Stored records:

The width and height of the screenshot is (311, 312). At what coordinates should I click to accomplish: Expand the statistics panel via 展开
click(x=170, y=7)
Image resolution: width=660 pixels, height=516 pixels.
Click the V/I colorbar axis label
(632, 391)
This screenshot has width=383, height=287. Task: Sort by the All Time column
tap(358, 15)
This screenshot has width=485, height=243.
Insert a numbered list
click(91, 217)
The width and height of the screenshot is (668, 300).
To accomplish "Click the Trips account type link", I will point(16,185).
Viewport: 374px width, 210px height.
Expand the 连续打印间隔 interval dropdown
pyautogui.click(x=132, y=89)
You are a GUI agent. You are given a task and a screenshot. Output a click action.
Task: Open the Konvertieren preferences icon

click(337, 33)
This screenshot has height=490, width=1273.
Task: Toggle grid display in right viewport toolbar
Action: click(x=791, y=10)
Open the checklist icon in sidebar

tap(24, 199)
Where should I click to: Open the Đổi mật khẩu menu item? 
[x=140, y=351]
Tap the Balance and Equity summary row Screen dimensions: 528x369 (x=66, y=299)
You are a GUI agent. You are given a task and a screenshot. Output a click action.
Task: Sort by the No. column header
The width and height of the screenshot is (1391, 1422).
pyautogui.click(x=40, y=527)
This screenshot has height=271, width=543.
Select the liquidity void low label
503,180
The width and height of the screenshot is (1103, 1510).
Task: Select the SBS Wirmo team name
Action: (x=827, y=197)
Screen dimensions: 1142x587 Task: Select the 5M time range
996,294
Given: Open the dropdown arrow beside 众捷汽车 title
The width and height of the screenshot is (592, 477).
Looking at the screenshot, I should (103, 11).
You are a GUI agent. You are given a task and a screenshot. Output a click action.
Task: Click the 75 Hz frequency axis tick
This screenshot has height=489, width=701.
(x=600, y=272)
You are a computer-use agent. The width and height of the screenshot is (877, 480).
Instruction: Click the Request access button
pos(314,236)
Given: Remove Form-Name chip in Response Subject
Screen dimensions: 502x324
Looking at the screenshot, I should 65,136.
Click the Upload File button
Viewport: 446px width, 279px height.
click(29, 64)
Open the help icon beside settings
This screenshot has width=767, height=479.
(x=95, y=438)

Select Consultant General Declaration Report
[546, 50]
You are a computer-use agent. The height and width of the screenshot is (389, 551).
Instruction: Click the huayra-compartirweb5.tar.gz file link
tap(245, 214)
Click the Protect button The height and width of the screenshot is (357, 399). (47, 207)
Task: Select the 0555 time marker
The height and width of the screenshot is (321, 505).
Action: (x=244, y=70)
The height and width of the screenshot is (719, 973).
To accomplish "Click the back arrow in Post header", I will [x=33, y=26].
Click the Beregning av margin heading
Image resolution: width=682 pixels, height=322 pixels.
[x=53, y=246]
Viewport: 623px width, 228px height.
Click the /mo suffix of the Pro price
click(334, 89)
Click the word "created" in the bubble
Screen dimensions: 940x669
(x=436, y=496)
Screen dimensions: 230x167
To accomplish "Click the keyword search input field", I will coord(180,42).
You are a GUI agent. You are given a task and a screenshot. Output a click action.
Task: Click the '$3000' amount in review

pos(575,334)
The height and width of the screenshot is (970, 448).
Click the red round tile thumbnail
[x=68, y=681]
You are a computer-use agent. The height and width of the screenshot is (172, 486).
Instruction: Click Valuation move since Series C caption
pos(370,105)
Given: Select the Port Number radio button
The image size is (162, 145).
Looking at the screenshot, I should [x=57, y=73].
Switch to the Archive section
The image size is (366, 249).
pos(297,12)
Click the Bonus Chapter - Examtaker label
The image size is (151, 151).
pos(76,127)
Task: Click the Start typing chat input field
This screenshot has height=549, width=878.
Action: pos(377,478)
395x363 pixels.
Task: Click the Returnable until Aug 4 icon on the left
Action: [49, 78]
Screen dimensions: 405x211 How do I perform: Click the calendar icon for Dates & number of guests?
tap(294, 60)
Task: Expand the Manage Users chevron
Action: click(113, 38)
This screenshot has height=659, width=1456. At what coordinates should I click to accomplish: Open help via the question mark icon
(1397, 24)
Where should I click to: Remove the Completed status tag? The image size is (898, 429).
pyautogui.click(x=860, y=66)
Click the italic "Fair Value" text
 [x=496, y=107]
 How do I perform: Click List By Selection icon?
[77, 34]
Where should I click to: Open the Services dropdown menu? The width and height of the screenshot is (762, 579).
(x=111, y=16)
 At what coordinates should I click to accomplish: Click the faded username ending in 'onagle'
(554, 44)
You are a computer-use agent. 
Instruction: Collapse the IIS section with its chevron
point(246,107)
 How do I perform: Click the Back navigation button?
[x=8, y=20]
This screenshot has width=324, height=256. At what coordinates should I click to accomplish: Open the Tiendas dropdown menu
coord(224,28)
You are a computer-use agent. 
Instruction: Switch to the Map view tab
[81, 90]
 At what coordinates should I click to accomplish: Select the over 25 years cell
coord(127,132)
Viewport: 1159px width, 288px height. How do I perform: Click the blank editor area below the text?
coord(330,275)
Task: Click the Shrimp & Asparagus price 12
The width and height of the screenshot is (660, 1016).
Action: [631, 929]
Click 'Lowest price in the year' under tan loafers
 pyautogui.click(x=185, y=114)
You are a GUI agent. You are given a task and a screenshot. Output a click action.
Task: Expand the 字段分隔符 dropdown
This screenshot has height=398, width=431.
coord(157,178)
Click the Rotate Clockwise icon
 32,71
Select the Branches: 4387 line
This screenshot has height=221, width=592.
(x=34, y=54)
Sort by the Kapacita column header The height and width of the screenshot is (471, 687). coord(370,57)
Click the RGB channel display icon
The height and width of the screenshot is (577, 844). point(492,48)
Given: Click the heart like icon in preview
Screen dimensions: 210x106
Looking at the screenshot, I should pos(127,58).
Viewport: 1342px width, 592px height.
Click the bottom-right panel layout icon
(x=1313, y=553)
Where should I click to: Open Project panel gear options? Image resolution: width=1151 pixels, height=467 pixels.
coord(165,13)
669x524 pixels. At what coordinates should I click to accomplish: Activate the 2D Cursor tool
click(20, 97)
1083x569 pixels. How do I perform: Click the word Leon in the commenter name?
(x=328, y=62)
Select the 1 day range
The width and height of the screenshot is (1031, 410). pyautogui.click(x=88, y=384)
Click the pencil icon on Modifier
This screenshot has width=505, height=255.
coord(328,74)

**Task to carry out:** Using the data above, return every line that contains the string "input".

**Response:**
To accomplish "Click the keyword search input field", I will coord(180,42).
Task: Click the Start typing chat input field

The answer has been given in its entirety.